** Opening EXERCISE DATA block **

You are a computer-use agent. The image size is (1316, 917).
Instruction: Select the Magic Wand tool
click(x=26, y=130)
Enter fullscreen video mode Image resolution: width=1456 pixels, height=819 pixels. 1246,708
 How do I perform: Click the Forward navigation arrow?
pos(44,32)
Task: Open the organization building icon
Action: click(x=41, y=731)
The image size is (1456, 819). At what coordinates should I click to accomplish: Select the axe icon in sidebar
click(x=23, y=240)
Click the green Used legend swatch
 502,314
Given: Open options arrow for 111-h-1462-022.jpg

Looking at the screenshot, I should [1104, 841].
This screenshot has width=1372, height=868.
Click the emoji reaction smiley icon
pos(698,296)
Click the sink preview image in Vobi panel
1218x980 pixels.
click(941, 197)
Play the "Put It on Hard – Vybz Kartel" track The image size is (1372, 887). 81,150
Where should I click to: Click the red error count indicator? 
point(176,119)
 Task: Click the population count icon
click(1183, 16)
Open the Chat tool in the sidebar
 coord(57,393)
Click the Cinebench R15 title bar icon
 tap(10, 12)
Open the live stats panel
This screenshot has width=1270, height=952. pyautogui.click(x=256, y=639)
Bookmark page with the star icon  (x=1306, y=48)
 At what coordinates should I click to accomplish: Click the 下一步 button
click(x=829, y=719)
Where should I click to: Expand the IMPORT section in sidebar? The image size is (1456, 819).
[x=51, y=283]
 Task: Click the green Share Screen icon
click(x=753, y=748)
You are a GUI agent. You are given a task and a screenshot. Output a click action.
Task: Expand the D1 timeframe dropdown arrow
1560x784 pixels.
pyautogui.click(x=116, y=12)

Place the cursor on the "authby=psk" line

** Closing EXERCISE DATA block **

> ASSIGNMENT: Every line above carrying the word "agent" needs to be shown.

> EXERCISE SOLUTION:
You are a computer-use agent. The image size is (1316, 917).
You are a GUI agent. You are given a task and a screenshot. Output a click action.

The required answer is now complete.